Directive. Show every line of the material below that contains the string "toolbar", copying each one in full.

******

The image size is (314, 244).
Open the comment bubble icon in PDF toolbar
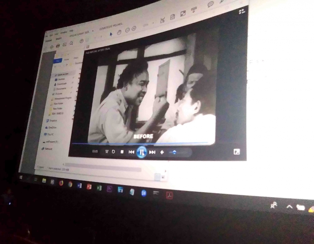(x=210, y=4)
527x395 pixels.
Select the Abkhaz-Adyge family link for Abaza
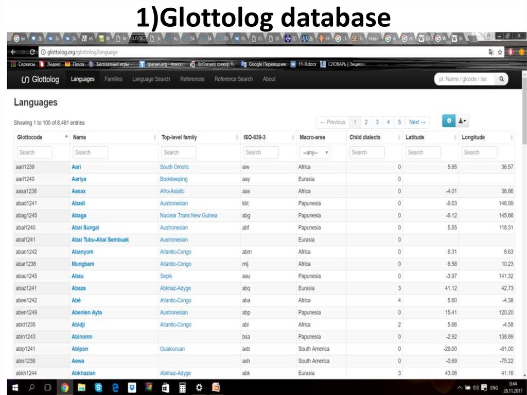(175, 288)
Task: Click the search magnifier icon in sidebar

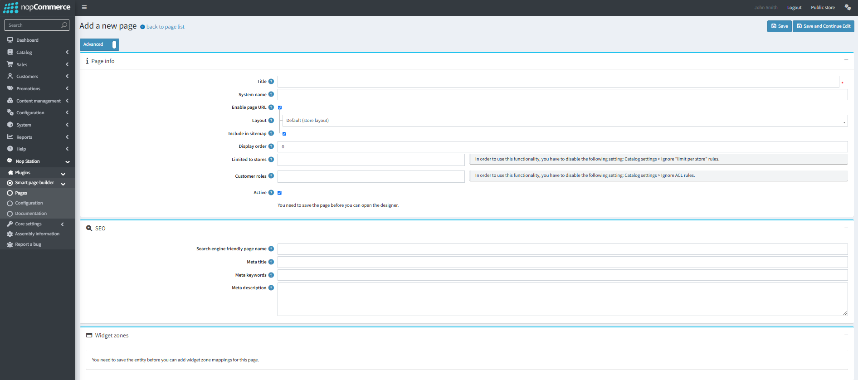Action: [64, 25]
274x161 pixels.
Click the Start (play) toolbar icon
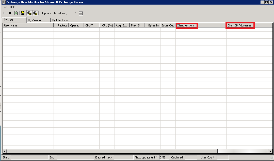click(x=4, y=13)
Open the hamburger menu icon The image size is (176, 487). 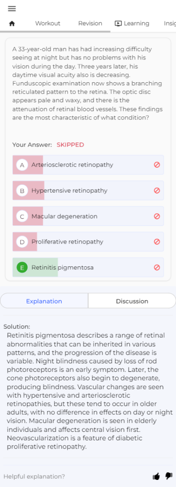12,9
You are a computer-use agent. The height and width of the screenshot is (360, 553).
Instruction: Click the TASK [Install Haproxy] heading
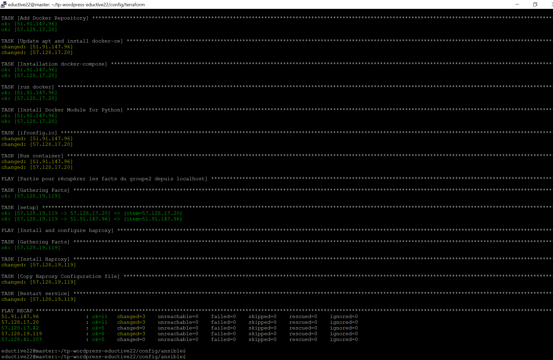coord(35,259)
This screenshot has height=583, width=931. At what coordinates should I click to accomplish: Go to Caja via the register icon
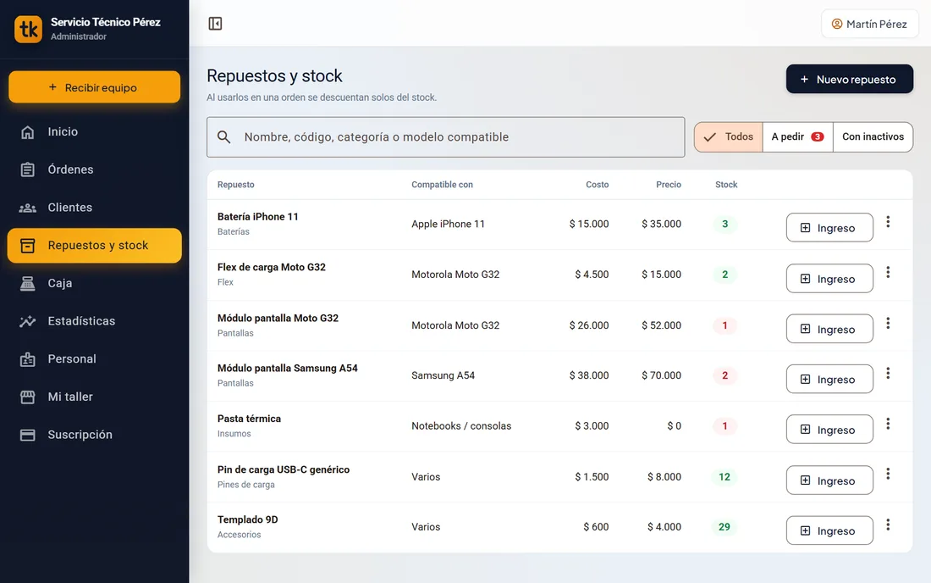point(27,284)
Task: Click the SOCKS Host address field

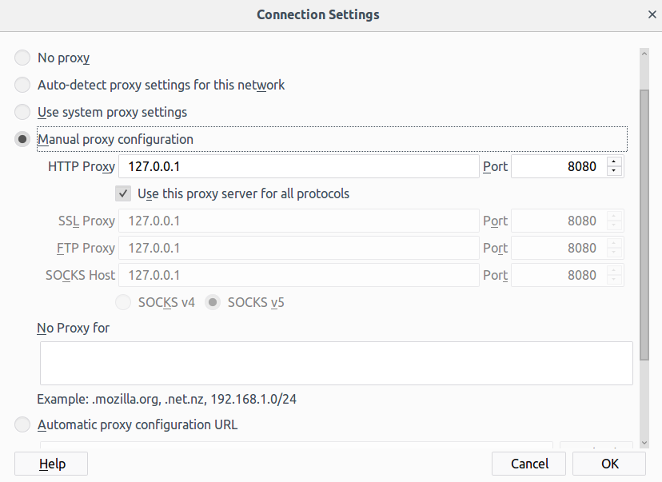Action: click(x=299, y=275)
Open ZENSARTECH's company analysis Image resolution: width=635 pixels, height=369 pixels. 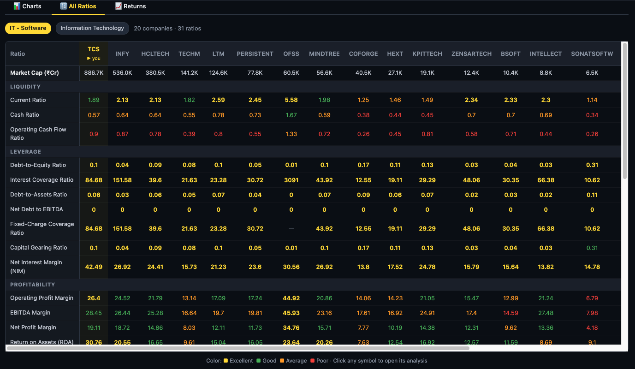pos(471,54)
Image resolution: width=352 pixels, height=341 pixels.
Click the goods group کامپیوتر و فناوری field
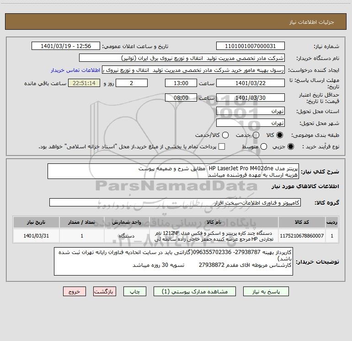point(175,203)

******

Complete answer.
Open the comment bubble icon in PDF toolbar
Click the Start (play) toolbar icon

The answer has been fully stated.